Kehidupan keluarga Muhammad Rasyid serba kekurangan hal ini terbukti dari seringanya orang tuanya untuk pindah mencari kehidupan untuk keluarga. Sejak bayi sampai dengan usia ku 5 tahun, beliau tinggal dan dibesarkan di Desa Nanjungan. Setelah itu orang tuanya pindah mencari kehidupan di Kecamatan Talang Ubi, dekat Benakat Minyak, tepatnya Desa Pintu Baru. Di Desa Pintu Baru ini orang tuanya menggarap kebun jeruk, pisang dan juga berladang.

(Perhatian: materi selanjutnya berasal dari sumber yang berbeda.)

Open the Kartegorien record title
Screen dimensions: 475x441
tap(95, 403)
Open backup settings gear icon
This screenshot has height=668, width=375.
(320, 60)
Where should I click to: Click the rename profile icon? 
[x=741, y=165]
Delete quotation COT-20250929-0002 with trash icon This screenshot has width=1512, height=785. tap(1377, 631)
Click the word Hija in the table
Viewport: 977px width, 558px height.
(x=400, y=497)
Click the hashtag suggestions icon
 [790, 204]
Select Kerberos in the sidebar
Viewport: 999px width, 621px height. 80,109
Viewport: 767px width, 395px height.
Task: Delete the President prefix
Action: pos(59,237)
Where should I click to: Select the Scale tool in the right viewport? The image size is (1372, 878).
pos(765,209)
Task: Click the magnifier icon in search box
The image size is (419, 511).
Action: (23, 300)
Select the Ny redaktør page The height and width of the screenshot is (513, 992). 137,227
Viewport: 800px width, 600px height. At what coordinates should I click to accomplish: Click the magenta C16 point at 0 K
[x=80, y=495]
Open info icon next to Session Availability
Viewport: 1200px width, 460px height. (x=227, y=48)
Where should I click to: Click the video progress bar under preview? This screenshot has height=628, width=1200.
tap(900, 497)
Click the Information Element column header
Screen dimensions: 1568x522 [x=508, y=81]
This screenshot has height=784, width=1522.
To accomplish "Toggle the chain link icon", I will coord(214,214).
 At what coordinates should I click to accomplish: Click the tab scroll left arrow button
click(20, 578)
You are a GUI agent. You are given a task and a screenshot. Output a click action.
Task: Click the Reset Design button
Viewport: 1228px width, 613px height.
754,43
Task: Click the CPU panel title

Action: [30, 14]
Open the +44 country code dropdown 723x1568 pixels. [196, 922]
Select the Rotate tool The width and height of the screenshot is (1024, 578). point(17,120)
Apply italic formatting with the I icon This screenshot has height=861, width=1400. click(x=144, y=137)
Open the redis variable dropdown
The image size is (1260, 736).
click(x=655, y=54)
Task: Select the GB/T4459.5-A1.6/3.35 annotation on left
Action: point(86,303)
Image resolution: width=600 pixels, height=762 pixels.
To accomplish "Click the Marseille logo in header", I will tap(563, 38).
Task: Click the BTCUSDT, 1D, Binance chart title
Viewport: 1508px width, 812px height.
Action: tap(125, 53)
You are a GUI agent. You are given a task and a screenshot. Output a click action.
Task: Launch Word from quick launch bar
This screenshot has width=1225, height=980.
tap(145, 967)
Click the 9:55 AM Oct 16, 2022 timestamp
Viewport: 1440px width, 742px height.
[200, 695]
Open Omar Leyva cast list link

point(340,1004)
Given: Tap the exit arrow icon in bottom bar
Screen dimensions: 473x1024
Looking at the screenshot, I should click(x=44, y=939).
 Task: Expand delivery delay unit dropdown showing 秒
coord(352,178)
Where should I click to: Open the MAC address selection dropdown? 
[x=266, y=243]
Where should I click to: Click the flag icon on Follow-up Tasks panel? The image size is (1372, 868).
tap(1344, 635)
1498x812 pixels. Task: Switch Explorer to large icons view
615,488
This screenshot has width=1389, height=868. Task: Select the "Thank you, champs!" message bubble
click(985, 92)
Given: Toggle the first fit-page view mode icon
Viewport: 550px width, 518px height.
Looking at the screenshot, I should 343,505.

Perpindahan tempat tinggal tidak menghalang keingginan dari Muhammad Rasyid untuk bersekolah. Di Desa Pintu Baru inilah dia mengenal pendidikan untuk pertama kali yaitu menjadi siswa di Sekolah Dasar di kawasan ini. Sulit kehidupan dan kebijakan pemerintah menyebabkan mereka tidak bisa bermukim lebih lama di Desa Pintu Baru, karena tentara mengusur seluruh masyarakat yang ada di kawasani ini. Kondisi ini menyebabkan Muhammad Rasyid sekeluarga harus kembali ke desa Nanjung dan penduduk lainnya terpaksa kami kembali lagi ke desa mereka masing-masing.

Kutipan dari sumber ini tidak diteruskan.